=== Exercise prompt ===
Please copy the data word for word, from its very start through the line that contains "will click(496, 193).", and stop there.

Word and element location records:
··········

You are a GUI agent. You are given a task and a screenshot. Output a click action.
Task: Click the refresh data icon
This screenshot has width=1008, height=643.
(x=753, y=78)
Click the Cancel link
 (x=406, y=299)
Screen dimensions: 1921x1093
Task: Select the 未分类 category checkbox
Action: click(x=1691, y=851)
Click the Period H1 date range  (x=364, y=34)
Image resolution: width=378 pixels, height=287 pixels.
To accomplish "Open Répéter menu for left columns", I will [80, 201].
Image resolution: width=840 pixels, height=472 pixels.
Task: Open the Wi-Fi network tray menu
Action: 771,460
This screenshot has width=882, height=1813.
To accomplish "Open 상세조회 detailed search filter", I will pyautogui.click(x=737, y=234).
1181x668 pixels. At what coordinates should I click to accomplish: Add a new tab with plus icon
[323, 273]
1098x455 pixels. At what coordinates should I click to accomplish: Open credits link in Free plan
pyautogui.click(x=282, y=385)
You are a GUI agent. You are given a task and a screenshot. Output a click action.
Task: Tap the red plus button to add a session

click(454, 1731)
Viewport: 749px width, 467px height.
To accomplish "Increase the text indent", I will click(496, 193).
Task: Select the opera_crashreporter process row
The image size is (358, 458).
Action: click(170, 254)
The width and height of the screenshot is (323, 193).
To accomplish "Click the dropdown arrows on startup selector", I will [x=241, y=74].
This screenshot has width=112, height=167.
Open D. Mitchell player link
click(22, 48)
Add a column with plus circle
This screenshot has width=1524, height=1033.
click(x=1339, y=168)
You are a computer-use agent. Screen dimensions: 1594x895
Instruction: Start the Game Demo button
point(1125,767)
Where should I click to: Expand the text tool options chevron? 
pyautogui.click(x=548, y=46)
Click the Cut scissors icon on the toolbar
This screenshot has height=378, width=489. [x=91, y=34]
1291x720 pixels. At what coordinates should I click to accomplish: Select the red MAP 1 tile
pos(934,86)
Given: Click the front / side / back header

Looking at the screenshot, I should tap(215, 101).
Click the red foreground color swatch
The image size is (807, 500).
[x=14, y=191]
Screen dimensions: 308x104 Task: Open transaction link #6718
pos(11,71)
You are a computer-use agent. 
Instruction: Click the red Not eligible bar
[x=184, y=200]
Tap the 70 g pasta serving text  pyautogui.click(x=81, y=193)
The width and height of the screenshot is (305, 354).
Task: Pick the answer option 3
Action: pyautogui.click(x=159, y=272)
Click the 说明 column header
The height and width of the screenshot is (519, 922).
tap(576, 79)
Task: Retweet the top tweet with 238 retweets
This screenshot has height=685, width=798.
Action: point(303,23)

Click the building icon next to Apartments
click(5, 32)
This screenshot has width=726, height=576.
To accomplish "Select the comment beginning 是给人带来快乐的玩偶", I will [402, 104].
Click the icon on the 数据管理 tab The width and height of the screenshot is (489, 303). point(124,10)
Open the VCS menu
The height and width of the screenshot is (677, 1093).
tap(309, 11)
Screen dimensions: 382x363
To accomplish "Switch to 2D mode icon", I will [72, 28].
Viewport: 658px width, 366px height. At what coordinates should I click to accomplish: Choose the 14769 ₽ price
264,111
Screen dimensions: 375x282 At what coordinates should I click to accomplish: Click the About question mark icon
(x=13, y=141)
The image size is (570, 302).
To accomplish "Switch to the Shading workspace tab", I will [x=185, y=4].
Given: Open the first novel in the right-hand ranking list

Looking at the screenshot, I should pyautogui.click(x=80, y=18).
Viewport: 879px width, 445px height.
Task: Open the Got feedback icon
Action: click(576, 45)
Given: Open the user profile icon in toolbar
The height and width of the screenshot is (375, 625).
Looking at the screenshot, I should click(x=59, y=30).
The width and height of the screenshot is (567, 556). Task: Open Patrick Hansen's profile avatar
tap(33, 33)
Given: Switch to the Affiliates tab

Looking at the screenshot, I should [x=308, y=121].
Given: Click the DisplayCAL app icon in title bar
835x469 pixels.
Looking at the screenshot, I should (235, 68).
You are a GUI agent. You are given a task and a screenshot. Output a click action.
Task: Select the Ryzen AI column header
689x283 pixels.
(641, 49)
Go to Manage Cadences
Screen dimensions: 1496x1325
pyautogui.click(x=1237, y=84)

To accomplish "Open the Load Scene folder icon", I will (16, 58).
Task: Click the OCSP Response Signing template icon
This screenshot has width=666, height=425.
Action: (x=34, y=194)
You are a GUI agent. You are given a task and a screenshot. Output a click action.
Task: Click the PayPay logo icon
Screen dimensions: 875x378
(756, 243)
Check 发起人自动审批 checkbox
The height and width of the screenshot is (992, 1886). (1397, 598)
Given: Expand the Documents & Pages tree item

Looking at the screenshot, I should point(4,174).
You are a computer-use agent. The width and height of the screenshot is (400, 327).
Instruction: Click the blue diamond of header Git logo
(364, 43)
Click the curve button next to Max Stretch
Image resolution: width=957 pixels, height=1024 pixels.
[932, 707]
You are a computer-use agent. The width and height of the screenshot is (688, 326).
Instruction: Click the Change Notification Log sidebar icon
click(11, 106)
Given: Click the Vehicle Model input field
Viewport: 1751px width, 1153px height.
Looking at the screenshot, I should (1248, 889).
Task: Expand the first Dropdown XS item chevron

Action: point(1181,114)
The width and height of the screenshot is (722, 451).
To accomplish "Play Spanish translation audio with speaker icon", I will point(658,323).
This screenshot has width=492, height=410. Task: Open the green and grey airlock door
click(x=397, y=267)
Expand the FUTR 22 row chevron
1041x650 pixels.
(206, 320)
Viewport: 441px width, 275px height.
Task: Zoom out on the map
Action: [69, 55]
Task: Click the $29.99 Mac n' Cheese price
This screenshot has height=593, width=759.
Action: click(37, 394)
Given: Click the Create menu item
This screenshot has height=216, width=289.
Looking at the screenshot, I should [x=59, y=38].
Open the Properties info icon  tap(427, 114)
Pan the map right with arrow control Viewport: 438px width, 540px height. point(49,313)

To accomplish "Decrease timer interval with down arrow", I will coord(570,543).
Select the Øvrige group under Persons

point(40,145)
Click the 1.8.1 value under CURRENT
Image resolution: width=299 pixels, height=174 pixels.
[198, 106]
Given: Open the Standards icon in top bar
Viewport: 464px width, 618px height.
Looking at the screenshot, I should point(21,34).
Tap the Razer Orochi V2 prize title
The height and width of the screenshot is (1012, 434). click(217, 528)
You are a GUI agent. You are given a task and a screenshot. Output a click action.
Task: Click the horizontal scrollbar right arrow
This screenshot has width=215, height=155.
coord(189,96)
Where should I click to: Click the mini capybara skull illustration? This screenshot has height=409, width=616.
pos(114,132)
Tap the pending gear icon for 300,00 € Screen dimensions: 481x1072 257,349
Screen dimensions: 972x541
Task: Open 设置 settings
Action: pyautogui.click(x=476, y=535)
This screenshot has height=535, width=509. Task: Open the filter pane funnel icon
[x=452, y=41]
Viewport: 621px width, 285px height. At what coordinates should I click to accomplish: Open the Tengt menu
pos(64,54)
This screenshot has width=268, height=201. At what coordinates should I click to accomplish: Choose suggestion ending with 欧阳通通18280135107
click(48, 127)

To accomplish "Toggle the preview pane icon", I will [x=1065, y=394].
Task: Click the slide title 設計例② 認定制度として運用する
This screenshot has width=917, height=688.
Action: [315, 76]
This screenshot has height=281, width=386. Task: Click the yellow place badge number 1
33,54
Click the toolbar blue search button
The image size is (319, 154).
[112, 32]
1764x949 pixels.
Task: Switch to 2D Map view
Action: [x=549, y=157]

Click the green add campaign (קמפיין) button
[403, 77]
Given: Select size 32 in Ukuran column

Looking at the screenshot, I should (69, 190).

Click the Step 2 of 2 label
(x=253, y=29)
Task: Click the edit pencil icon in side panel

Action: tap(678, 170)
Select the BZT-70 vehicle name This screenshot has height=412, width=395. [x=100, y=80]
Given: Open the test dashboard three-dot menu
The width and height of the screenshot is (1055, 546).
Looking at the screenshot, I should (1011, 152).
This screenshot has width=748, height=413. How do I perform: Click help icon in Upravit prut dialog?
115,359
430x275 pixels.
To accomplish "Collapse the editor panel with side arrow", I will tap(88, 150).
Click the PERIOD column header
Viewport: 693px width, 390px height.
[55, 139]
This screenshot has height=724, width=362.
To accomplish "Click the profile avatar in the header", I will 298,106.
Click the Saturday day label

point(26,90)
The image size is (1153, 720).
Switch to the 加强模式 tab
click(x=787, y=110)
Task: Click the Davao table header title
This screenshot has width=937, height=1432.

··········

=== Solution to this problem ===
You are a GUI agent. You are given a task and a screenshot. Output a click action.
Task: Click the refresh data icon
This screenshot has width=1008, height=643.
(x=753, y=78)
Click the Cancel link
 (x=406, y=299)
Screen dimensions: 1921x1093
Task: Select the 未分类 category checkbox
Action: click(x=1691, y=851)
Click the Period H1 date range  (x=364, y=34)
Image resolution: width=378 pixels, height=287 pixels.
To accomplish "Open Répéter menu for left columns", I will [80, 201].
Image resolution: width=840 pixels, height=472 pixels.
Task: Open the Wi-Fi network tray menu
Action: 771,460
This screenshot has width=882, height=1813.
To accomplish "Open 상세조회 detailed search filter", I will pyautogui.click(x=737, y=234).
1181x668 pixels. At what coordinates should I click to accomplish: Add a new tab with plus icon
[323, 273]
1098x455 pixels. At what coordinates should I click to accomplish: Open credits link in Free plan
pyautogui.click(x=282, y=385)
You are a GUI agent. You are given a task and a screenshot. Output a click action.
Task: Tap the red plus button to add a session

click(454, 1731)
Viewport: 749px width, 467px height.
To accomplish "Increase the text indent", I will click(496, 193).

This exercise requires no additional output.